What the exercise asks: Across the entries that follow, count the lines with the string "computer" and reply with that count alone.

=====

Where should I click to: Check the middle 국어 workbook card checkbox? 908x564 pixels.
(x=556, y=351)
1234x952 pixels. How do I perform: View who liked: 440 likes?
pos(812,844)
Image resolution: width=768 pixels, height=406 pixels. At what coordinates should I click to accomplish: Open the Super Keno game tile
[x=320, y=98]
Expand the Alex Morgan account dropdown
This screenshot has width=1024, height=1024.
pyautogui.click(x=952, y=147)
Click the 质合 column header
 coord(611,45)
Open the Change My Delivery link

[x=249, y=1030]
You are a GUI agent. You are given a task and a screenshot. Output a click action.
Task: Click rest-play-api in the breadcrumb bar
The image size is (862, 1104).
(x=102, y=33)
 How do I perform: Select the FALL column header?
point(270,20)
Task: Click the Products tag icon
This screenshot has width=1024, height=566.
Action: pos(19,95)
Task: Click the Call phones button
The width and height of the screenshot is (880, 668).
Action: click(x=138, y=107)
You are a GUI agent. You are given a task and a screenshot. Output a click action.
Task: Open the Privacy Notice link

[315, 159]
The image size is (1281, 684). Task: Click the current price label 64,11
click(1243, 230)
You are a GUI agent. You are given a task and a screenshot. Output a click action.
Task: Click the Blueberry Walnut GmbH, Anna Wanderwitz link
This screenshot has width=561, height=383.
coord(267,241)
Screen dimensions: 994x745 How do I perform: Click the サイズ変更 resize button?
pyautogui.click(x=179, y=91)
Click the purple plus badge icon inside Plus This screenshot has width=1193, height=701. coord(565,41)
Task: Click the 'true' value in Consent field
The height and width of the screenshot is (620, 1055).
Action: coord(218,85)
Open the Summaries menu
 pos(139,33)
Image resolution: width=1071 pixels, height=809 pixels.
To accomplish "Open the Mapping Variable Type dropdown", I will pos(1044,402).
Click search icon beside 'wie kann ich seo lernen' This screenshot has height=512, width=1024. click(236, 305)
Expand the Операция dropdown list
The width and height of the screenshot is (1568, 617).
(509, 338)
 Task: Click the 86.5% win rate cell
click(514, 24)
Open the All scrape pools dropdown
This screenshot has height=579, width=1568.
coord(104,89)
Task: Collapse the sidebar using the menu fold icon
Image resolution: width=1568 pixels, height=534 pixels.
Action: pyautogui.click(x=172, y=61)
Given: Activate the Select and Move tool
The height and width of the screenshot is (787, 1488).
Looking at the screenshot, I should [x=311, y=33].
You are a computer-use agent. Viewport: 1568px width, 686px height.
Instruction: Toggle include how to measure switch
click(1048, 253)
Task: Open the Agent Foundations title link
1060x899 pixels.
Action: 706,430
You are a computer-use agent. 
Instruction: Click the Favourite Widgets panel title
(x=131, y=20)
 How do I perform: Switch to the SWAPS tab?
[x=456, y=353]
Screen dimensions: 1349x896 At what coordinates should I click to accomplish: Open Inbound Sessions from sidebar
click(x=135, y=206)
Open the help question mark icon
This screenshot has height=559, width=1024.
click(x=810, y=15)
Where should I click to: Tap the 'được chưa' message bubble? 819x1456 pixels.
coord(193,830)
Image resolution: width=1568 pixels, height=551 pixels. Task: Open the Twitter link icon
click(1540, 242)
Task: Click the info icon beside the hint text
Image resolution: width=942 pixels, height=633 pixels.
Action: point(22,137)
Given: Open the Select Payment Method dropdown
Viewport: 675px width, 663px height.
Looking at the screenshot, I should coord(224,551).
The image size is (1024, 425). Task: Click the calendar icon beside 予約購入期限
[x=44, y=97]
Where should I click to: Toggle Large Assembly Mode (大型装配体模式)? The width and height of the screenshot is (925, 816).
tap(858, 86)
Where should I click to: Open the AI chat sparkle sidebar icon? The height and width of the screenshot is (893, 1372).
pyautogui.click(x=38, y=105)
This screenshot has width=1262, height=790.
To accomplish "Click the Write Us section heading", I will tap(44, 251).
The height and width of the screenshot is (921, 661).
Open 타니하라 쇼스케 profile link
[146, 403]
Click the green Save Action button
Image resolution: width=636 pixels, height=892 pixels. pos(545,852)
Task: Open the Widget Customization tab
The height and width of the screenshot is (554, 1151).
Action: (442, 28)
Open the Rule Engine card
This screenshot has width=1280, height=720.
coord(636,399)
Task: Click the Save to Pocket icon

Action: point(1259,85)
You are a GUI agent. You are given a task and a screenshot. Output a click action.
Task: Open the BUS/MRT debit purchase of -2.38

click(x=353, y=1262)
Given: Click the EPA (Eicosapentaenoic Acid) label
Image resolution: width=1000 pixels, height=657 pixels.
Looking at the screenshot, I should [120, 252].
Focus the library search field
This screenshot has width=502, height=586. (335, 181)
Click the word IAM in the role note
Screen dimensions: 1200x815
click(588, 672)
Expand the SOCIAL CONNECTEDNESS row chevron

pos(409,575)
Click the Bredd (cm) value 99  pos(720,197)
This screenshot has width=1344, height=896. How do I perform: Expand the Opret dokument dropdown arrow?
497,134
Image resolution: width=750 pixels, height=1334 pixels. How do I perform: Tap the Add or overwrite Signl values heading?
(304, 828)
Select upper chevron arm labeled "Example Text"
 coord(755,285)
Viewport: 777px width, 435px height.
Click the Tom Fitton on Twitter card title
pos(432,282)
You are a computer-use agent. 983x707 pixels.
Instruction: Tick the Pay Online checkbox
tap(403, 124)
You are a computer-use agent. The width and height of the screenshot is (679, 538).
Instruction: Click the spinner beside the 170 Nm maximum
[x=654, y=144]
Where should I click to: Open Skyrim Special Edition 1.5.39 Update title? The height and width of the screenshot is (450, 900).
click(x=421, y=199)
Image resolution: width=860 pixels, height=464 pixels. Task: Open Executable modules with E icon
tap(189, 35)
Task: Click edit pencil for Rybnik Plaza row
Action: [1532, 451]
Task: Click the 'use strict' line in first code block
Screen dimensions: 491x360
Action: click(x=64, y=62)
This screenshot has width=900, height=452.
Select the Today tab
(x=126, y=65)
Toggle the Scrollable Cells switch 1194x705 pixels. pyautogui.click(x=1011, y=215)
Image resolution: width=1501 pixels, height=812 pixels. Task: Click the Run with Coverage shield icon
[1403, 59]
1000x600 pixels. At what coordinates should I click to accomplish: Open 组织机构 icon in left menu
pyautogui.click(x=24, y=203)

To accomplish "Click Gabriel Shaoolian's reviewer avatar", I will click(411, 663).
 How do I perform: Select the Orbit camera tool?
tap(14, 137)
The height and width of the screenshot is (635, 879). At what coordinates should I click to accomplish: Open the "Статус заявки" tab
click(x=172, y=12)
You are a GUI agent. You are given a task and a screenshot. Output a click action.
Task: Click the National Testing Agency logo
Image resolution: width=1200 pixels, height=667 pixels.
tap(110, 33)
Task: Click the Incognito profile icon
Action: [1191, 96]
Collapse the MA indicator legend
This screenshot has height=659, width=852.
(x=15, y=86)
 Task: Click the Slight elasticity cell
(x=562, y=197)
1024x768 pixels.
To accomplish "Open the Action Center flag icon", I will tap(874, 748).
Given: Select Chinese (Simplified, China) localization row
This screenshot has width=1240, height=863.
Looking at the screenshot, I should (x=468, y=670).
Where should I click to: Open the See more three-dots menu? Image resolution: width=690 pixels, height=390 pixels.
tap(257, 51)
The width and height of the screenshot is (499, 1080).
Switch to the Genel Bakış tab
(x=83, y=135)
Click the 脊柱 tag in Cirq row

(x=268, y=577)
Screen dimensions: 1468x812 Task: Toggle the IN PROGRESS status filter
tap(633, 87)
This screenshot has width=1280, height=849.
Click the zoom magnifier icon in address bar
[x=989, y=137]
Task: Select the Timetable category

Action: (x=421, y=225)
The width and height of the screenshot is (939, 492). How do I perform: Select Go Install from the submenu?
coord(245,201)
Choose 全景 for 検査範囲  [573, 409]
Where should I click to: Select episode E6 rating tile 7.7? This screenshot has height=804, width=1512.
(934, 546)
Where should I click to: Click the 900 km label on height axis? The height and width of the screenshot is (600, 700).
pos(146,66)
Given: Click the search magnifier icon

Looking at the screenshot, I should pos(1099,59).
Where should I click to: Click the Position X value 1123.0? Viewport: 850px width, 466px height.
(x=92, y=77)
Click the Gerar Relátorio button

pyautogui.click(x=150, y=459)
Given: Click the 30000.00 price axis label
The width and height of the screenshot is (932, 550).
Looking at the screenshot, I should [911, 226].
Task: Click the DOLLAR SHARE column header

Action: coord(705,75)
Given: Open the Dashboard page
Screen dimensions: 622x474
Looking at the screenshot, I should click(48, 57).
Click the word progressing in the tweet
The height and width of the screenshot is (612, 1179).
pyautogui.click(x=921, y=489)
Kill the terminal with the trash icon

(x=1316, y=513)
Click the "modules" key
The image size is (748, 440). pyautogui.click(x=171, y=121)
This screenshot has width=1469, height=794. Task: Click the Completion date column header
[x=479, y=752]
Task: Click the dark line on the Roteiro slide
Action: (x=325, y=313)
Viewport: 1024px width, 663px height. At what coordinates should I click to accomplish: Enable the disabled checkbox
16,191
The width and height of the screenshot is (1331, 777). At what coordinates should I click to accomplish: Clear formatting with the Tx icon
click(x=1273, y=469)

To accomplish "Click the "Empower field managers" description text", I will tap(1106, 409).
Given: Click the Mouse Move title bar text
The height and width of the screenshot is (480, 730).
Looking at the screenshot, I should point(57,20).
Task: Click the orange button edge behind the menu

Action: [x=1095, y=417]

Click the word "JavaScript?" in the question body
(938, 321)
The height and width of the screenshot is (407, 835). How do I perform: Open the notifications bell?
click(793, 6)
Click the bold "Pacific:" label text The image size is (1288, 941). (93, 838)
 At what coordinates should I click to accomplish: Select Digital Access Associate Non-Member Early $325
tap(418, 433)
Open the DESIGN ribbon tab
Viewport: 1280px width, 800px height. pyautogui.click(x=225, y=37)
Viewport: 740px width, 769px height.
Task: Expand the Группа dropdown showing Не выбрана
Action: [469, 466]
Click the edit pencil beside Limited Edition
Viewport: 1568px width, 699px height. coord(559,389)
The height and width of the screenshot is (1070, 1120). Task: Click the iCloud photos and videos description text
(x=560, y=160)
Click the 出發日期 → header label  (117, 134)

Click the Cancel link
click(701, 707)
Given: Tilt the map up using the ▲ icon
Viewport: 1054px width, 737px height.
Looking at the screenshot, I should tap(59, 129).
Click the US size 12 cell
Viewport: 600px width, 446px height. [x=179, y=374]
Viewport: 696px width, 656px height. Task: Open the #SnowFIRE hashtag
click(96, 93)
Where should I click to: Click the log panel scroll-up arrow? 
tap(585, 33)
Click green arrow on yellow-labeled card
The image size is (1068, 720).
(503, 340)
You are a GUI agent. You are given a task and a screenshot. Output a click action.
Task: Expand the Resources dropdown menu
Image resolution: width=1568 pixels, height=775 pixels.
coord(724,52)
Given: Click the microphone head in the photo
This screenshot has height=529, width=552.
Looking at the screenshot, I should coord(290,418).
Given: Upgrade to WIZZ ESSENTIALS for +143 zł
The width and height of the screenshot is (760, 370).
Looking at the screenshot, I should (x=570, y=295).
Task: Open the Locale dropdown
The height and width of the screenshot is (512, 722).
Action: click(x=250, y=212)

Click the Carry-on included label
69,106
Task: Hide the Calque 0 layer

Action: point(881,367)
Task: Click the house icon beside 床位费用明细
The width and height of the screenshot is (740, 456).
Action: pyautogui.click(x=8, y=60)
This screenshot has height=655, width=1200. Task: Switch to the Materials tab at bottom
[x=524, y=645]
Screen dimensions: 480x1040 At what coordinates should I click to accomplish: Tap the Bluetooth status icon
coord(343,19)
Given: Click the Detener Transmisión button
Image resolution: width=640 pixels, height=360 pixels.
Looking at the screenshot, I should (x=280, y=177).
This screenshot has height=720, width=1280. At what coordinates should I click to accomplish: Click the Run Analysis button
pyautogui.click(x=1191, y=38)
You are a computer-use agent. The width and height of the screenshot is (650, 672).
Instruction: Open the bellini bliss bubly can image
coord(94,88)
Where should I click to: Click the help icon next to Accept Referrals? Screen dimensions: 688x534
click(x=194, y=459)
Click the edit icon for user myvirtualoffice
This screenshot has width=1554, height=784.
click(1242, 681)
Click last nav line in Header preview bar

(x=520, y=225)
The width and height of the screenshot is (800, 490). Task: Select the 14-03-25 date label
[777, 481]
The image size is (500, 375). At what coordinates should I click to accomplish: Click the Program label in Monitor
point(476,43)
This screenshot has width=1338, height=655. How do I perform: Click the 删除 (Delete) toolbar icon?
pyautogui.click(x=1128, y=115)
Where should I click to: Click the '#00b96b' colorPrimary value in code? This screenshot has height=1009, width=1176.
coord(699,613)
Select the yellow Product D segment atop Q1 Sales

=====

Response to this task: 5